A cidade foi o epicentro dos conflitos étnicos entre uzbeques e a maioria quirguiz, iniciados em 10 de junho, nos quais ao menos 208 pessoas morreram.

No entanto, a presidente interina do país, Roza Otunbaieva, disse na semana passada que o número de mortes pode passar de 2 mil. Autoridades informaram que a ação de ontem na aldeia de Nariman teve o objetivo de localizar criminosos.
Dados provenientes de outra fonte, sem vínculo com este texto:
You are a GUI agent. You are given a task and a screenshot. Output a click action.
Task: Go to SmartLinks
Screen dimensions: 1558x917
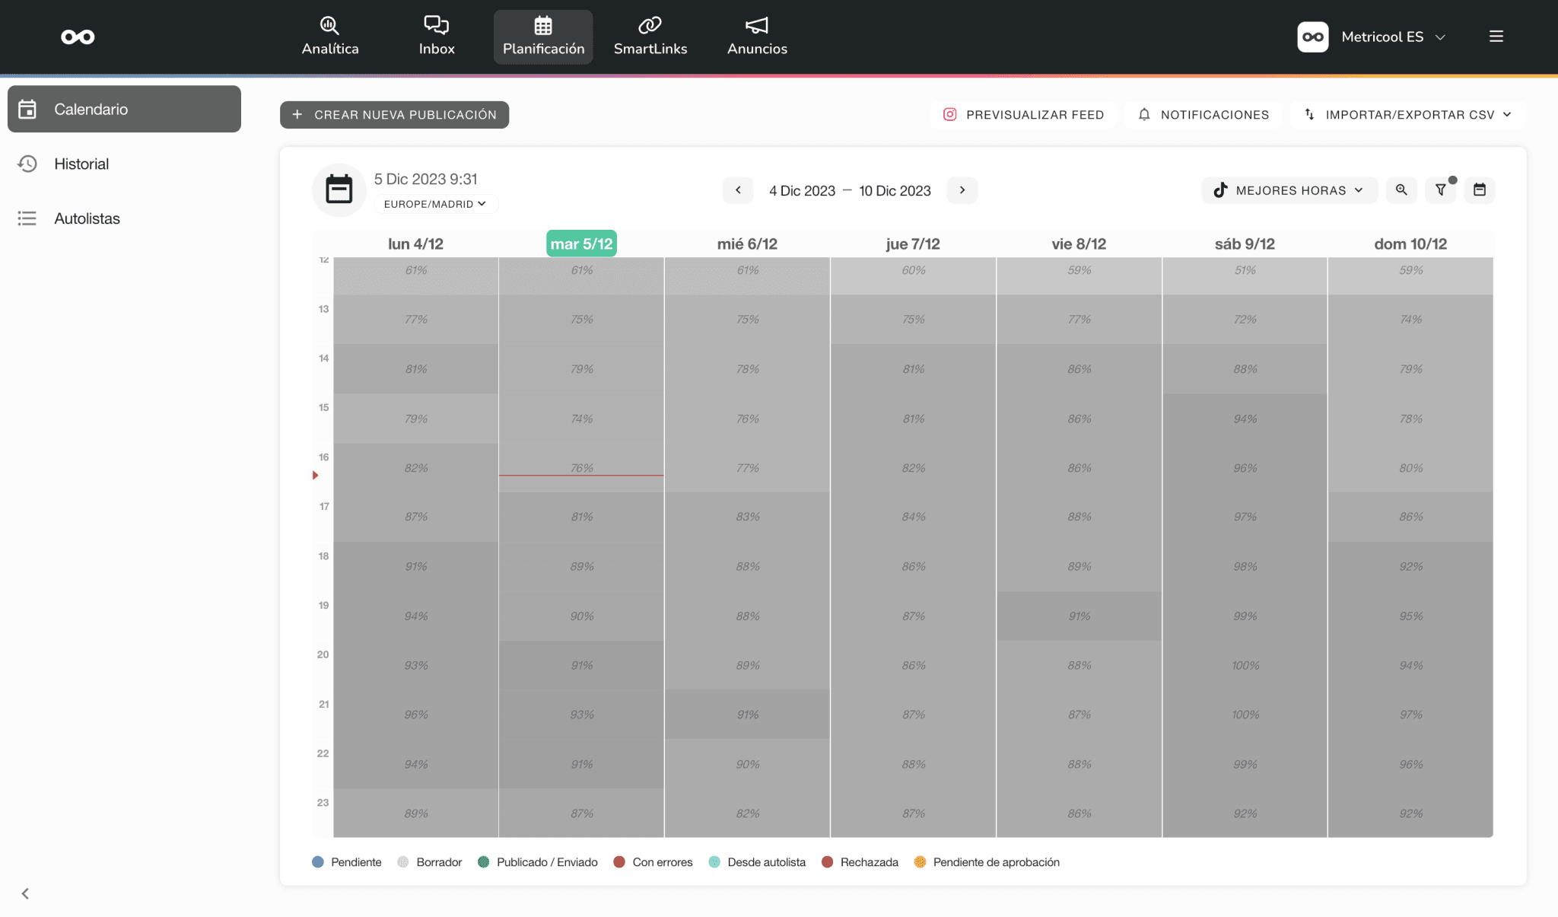(650, 37)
Segundo o governo, sete pessoas foram detidas sob suspeita de envolvimento no assassinato do chefe de polícia local, há uma semana.

Os uzbeques - que acusam as forças de segurança de conluio com os quirguizes durante os choques étnicos - relataram que os soldados bateram em homens e mulheres com os canos dos rifles. As autoridades não comentaram o assunto.

O governo interino, no comando desde o golpe de Estado que derrubou do poder Kurmanbek Bakiev em abril, acusa seguidores do ex-presidente de causar os conflitos para impedir um referendo no próximo domingo sobre mudanças na Constituição.

A votação é um passo necessário antes da realização de eleições parlamentares, previstas para outubro.

Otunbaieva comprometeu-se ontem, durante visita a Jalalabad - onde também houve confrontos - a levar o referendo adiante, apesar de temores sobre a segurança.

“A realização desse referendo se tornou necessária porque precisamos criar uma base legal”, afirmou a líder interina. “Se permitirmos atrasos, isso irá nos ameaçar com mais instabilidade.” Os EUA - que, como a Rússia, têm uma base aérea no país - pediram uma investigação internacional sobre as causas do conflito. Já Bakiev negou fomentar a violência.